今の俺は鼻がずびずびで涙でぼろぼろである。
「どうぞ」
成穂さんがティッシュを渡してくれる。
ありがとうありがとう。
「はいケーキ」
由紀ちゃんがケーキを切り分けてくれる。
ありがとうありがとう。
「いったいどうしたんですかおじさん?」
弥生ちゃんが心配してくれる。
ありがとうありがとう。
「でお姉ちゃんがあの店に居たのは――」
静流ちゃんが会話を盛り上げてくれている。
ありがとうありがとう。
「その話はもうしないって……フィールドワーク! フィールドワークだったの! ほら大学で――」
ありがとうありがとう。
「わん」
ありがとうありが――
ん?
「わん」
チャッピーの声が聞こえる。しかしチャッピーの姿が見えない。これは一体どうしたことだ。
「チャッピーに甘い物って大丈夫なのかな?」
「え、どうしてだ? 由紀は食べさせていないのか?」
「雄でも女の子なんだから甘い物好きに決まってるよ」
「そうね。だからあのお店ではね、ねえちゃんと聞いてる静ちゃん?」
「そうだよね……なんで私そんなこと気にしちゃったんだろう? はいチャッピーの分」
「わん」
俺の目の前には年の頃14、5歳くらいの可愛らしい女の子が、椅子の上にカエルのような恰好で椅子に座っている。

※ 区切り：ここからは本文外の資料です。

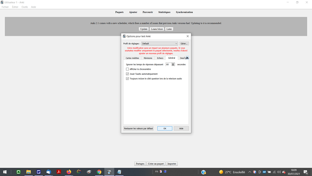Click the response time seconds field

pyautogui.click(x=169, y=64)
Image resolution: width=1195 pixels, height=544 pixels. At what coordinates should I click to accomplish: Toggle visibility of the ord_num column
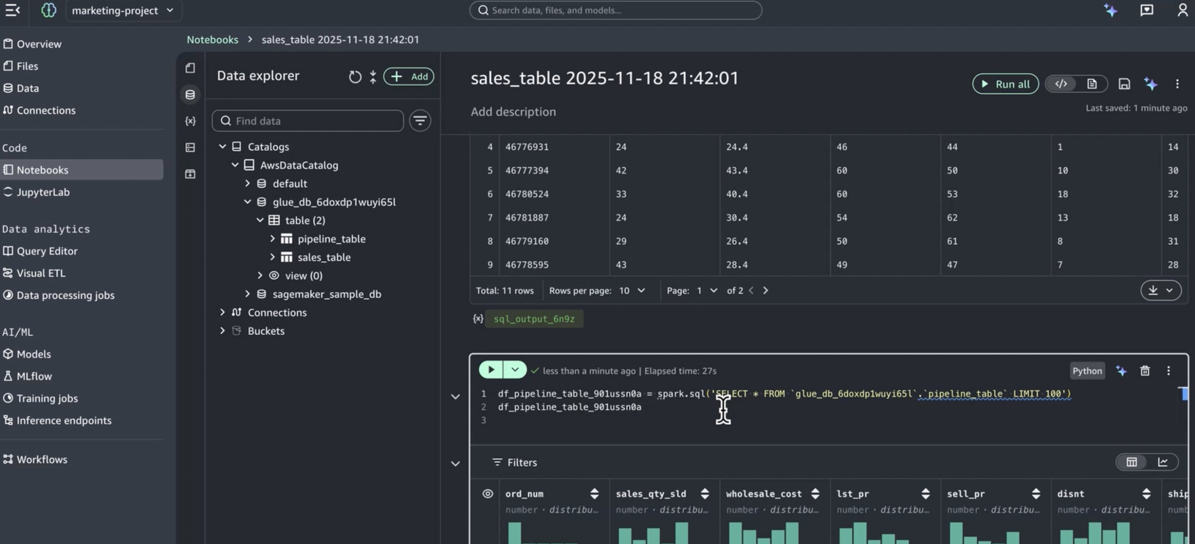[488, 493]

その女の子が由紀ちゃんに差し出されたケーキをまるで犬のように貪っている。
「もうちゃんと食べなきゃ駄目じゃなか、女の子なんだから」
「わん」
女の子。そう弥生ちゃんに諭された女の子は普通に椅子に座り、普通にフォークでケーキを食べ始める。
なんだこれ。
「ちょ、ちょっと待ってこの子って……声が何だかおかしいな」
俺の声ってこんなに高かったっけ?
「もう! おじさんも女の子なんだからもっとお淑やかに!」
「……はい」
由紀ちゃんに叱られた。私の気持ちがしょんぼりと落ち込む。つい内股になり、手をぎゅっとスカートを履いた膝の上に……やっぱりおかしい。
まずは確認しなければ。
俺は部屋を見渡す。
部屋はどこぞのベルサイユだとでも言わんばかりの豪華な部屋だ。精巧な模様の入った白い壁、ふわふわとした床の赤いじゅうたん。どれぐらいの値段になるのか分からないアンティーク家具。しかし探しているのはどれでもない。
俺が探しているのはあれだ。
巨大な姿見に駆け寄った俺は可愛らしい、本当に可愛らしい声を上げてしまった。
「ひゃあ」
そこにはなんと悟りを開いた姿。つまりは小学校五年生くらいの美幼女が驚いた顔でこちらを見ていたのだ。